Fish eating fish = not sustainable
We hear a lot about the boom in aquaculture. Some industry pundits are
even asking how long can it last? The answer is simple: as long as the feed
holds out. And that time may not be all that far away.
We hear a lot about the boom in aquaculture. Some industry pundits are even asking how long can it last? The answer is simple: as long as the feed holds out. And that time may not be all that far away.
The main problem is the fish we like to consume are the species that eat other fish for a living. The salmonid sector alone consumes more than half the fish oil produced. Shrimp are another huge consumer of fishmeal. Sea bass, barramundi, eels, catfish and grouper all require highly refined diets. As the farming of cod becomes wide spread the call on the finite fodder fish harvest will increase commensurate with that growth. The problem is that, as the world's wild harvest plateaus out, so does global fishmeal production.
So far we ve seen the grain and legume industries offer their products as alternative sources of protein to fish farmers and despite the time and money poured into research and trials, little of any lasting value has come from it. The main outcome has been loss of production, loss of fish quality and increased nutrient loads in ponds. In many cases, financially and environmentally disastrous increases in nutrient loads.
The truth of the matter is that there is no alternative to fishmeal as an efficient protein source for aquaculture diets, and until such time as the global research community makes a concerted effort to determine the specific nutrient requirements of the individual species of commonly farmed fish, this situation will not change.
Nutrient retention in the body of the fish is dependent on the nutrients required being present in the food at the correct levels for maintenance and growth. Any nutrients surplus to this requirement is simply eliminated, thus increasing the resultant pollutant load in the environment in which the fish must breathe and live. Therefore, the first step in the process of reducing the global requirement for fish meal is to determine the exact nutrient requirements for growth and maintenance, followed by an investigation to determine or design suitable raw ingredients from which to manufacture suitably balanced diets.
It could well be that the answer lies not in finding an alternative protein source for fishmeal, but an alternative source of raw material from which to manufacture fishmeal. Could fish farmers of the future find themselves growing herbivorous species on cheaply sustainable diets of phytoplankton to feed carnivorous species to meet the demands of the high order predator species favoured by the global cuisine? Could the aquaculture industry cut out the middle fish altogether and grow zooplankton as a source of essential amino acids for aquaculture diets.

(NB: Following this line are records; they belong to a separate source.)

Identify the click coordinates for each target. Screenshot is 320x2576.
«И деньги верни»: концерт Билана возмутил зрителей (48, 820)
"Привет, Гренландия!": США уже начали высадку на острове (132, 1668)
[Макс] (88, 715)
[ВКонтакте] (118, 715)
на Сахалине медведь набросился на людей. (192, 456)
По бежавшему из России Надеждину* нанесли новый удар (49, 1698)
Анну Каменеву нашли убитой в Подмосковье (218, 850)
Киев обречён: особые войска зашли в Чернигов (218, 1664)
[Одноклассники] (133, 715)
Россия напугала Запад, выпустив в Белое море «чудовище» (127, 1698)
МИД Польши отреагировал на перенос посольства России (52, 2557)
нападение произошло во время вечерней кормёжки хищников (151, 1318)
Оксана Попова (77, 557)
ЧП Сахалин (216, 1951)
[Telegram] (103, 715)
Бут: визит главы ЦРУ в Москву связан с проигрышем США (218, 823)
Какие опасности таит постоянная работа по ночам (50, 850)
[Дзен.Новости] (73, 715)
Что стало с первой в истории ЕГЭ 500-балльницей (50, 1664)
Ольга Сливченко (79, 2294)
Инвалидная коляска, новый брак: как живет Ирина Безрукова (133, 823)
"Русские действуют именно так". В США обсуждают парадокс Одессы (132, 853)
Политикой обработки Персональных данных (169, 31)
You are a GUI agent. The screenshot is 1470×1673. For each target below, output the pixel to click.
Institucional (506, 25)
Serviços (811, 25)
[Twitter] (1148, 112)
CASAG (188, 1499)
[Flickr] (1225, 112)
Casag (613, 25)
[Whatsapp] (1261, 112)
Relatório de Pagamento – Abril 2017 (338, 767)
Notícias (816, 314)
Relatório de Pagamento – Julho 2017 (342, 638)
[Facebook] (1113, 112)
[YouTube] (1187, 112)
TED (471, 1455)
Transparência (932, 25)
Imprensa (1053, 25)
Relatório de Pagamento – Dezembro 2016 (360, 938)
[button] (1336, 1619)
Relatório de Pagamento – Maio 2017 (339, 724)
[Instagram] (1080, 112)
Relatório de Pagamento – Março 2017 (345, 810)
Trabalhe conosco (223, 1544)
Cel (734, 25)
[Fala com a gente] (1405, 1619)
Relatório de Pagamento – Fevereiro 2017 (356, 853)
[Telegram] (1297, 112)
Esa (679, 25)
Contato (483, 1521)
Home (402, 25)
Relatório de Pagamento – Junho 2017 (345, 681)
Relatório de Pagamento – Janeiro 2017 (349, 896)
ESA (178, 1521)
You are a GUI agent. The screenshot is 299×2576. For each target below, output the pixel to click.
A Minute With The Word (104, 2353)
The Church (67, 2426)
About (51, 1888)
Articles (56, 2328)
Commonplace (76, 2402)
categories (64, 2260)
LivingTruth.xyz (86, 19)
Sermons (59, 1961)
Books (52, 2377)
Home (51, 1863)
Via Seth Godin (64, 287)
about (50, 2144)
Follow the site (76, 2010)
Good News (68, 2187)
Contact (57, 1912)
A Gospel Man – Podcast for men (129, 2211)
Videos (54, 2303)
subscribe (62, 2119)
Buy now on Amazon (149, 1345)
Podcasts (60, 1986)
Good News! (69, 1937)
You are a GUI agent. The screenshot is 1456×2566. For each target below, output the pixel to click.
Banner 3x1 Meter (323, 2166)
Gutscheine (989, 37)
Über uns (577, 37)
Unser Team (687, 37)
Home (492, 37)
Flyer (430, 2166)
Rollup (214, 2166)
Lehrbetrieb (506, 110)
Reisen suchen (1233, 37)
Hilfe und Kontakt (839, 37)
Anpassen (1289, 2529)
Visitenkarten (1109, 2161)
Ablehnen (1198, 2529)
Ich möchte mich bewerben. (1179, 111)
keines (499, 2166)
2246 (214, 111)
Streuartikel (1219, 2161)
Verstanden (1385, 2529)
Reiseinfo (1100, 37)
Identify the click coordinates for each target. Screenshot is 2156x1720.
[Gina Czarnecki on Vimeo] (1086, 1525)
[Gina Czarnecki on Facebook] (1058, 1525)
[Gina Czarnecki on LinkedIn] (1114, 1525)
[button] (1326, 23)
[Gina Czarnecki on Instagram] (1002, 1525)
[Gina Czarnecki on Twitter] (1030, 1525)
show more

One thing is certain. If the aquaculture industry is to supply the ever rowing demand for seafood it is going to have to find some way of keeping the rations it feeds its charges at a cost efficient and sustainable level and to minimize metabolic waste from their production systems. While at the same time targeting the nutrient profile of the species being farmed to maximize production efficiency. It is the industry's challenge for the 21st Century and its time starts now!